• **Texte présenté**:
^^^^^^^^^^^^^^^^

« Je pensais être l'un des seuls sur terre a avoir eu un accident aussi con, mais j'ai vite compris que c'était extrêmement courant. Il paraît même que les accidents de plongeon (en piscine, en rivière ou en mer) sont la deuxième cause de tétraplégie après les accidents de la route ».
Fabien Marsaud, alias
Grand Corps Malade, a heurté le fond de la piscine ; J'ai été passagère d'une voiture qui a heurté de plein fouet celle qui arrivait en face. Deux clichés que les statistiques rassemblent. Nos cervicales se sont brisées, nos membres temporairement paralysés (plus brièvement pour moi, par chance). Pour nos 20 ans, le sort nous a privé d'un métier dans nos sports respectifs, nos passions. Pendant un temps, parmi des milliers d'autres, nous avons été
patients : un grand et un petit corps malades qui ne se connaissent pas, en cours de guérison quelque part, qui prennent leur mal en patience avec d'autres handicapés. Handicapé n'est pas un gros mot ; c'est l'état temporaire ou permanent d'une personne dont l'autonomie est mise à mal. Pour la retrouver, les
patients doivent être…
patients. Et « La patience est un art qui s'apprend patiemment ». Devenu le célèbre slammeur que l'on connait, aux textes touchants et percutants,
Grand Corps Malade nous raconte son expérience de patient, avec les autres handicapés du centre de rééducation qui l'accueille, en tant que tétraplégique incomplet : progrès motivants, deuils de la vie d'avant, dépendance au personnel hospitalier, petites routines et jeux interdits qui font avancer, resocialisation, remusculation quand c'est possible… Bref, tout ce qui fait qu'un jour, on pourra espérer sortir de là un peu plus autonome qu'on y est entré.
La quatrième de couverture annonce qu'on va retrouver la plume du slammeur dans ce récit empreint de poésie. C'est ce qui m'a attiré dans ce texte : expérimenter la poésie comme résilience. Malheureusement, je n'ai pas retrouvé sa plume ni sa poésie, tout au plus quelques tournures d'esprit. J'ai ressenti beaucoup de distance entre l'auteur et ce qu'il décrit de manière très factuelle, comme pour rester dans l'action plus que dans l'émotion : si on ne sait pas que l'auteur est
Grand Corps Malade, qui a vécu ce qu'il décrit, on ne le reconnait pas forcément. Bien sûr, le but de ce texte n'était pas de se plaindre ni de se faire plaindre car, comme on l'a entendu lui et moi, quand on retrouve l'usage de ses jambes « on n'a pas le droit de se plaindre ». Demeure la pointe d'humour nécessaire pour surmonter ces épreuves, une plume recouverte de force et de pudeur. le moins qu'on puisse dire, c'est que vous ne trouverez pas de pathos dans cette lecture, comme un récit raconté longtemps-après et qui ne garde que les grandes lignes tout public. Peut-être n'y ai-je pas trouvé non-plus l'émotion que j'étais venue y chercher, celle que dégagent ses slams. L'auteur évoque des faits mais ne nous fait pas ressentir, comme un écrivain, cette expérience ; les difficultés sont survolées, tout comme l'exacerbation des liens sociaux qui se créent, ou encore l'intensité que prend le moindre événement lorsqu'on est doublement enfermé : entre quatre murs et dans son propre corps. Peut-être n'était-ce pas le but de l'exercice. D'ailleurs quel était-il ? Une manière de faire connaissance ? Un hommage à la vie, à ceux qui se battent, un remerciement à ceux qui soignent ? Un message de combativité, d'encouragement ? Une incitation à relativiser ? Un besoin de se livrer, de fixer, d'exorciser ? Peut-être un peu tout cela. Une leçon de vie en tous cas, qui se lit facilement.
De mémoire, le film était un peu plus incarné. Un témoignage que vous pouvez lire sans crainte qu'il vous prenne à la gorge. Peut-être n'en retirerez-vous pas grande chose d'autre que de faire connaissance avec l'auteur - mais ce n'est déjà pas si mal.

^^^^^^^^^^^^^^^^

• **Consigne 1**:
Réécrivez s'il vous plaît sous forme de liste le paragraphe du texte présenté qui commence par « De mémoire, le film », en gardant ses faits principaux.
• **Consigne 2**:
Citez le texte présenté en commençant aux mots « De mémoire, le » et en vous arrêtant après « pas si mal. ».
Les items qui suivent proviennent d'une autre source.

^^^^^^^^^^^^^^^^

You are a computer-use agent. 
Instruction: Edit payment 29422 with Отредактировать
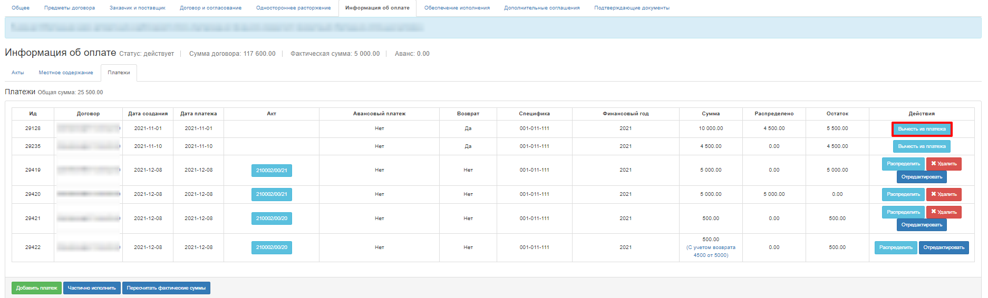(x=944, y=247)
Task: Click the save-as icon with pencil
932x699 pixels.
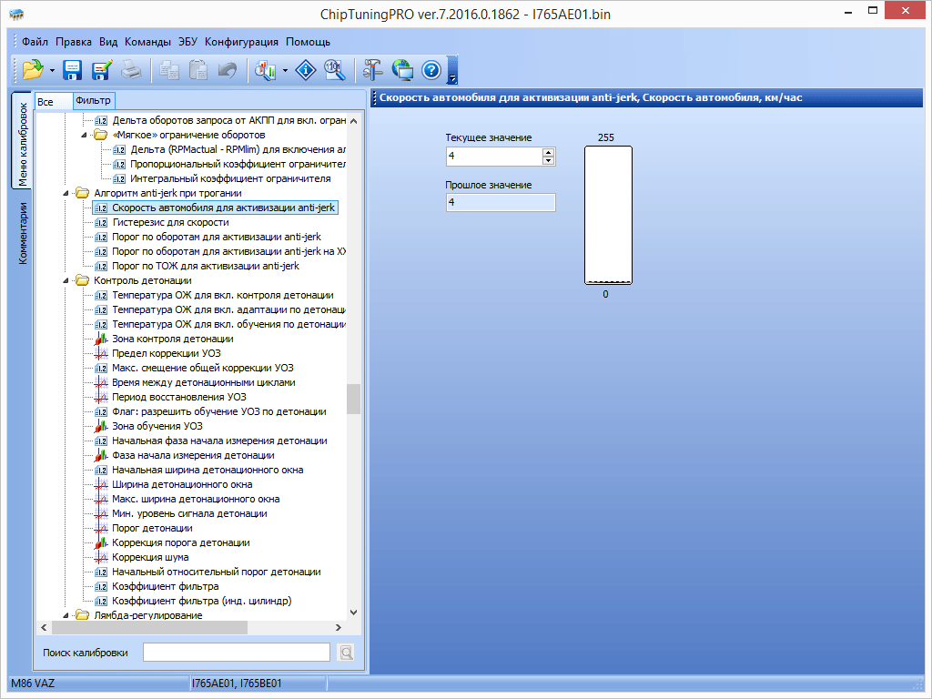Action: click(101, 70)
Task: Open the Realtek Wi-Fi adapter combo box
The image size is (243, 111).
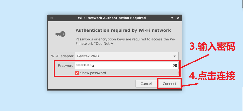Action: (127, 56)
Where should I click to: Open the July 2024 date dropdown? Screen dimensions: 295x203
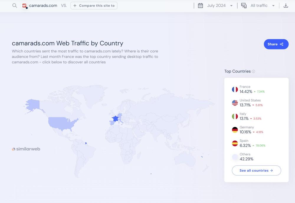pyautogui.click(x=220, y=6)
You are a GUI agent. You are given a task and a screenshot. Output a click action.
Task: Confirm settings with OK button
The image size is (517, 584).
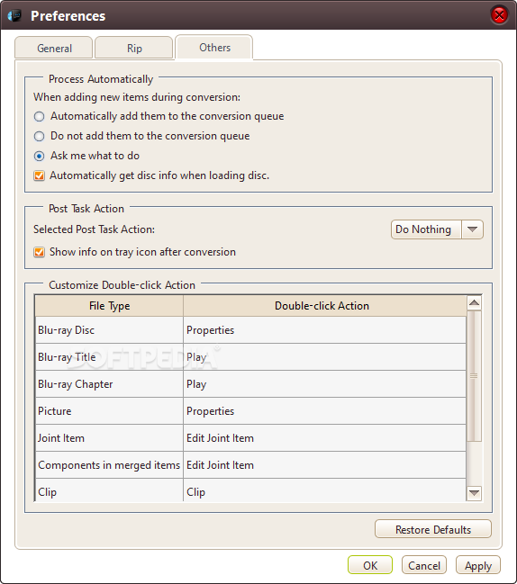[x=370, y=565]
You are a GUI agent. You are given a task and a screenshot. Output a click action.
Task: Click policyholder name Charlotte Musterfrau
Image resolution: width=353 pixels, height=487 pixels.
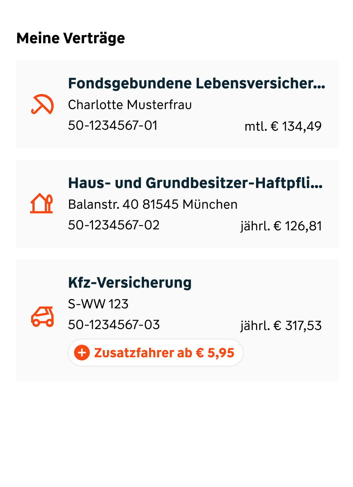pos(130,105)
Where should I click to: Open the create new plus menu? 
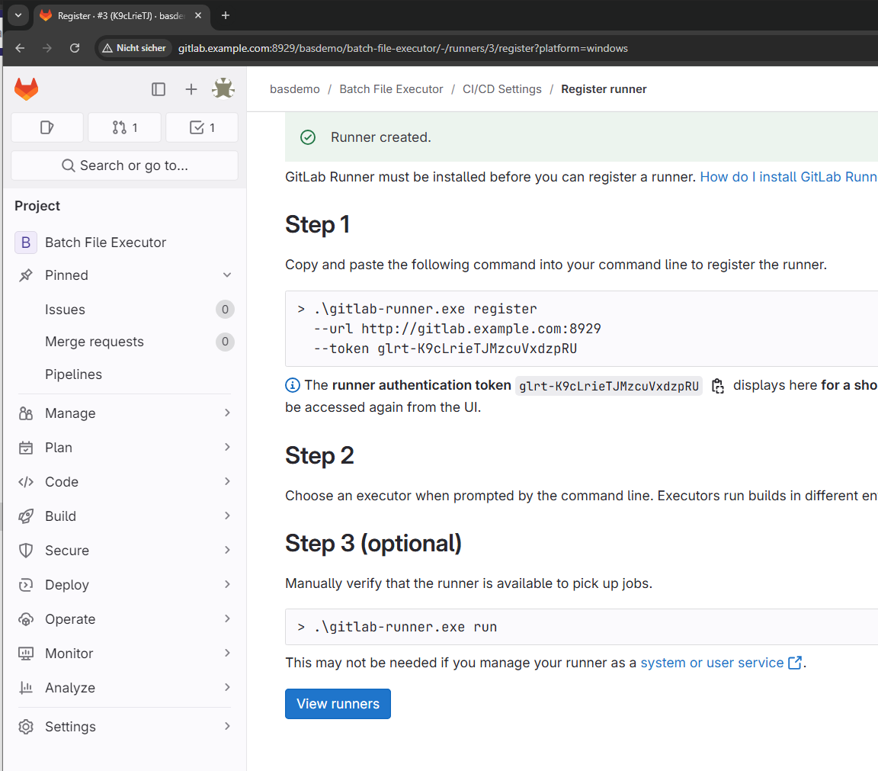(x=191, y=89)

^^^^^^^^^^^^^^^^

• **Résultat attendu 1**:
- De mémoire, le film était un peu plus incarné.
- Ce témoignage peut se lire sans crainte qu'il prenne à la gorge.
- On n'en retirera peut-être pas grand-chose d'autre que de faire connaissance avec l'auteur, ce qui n'est déjà pas si mal.

• **Résultat attendu 2**:
De mémoire, le film était un peu plus incarné. Un témoignage que vous pouvez lire sans crainte qu'il vous prenne à la gorge. Peut-être n'en retirerez-vous pas grande chose d'autre que de faire connaissance avec l'auteur - mais ce n'est déjà pas si mal.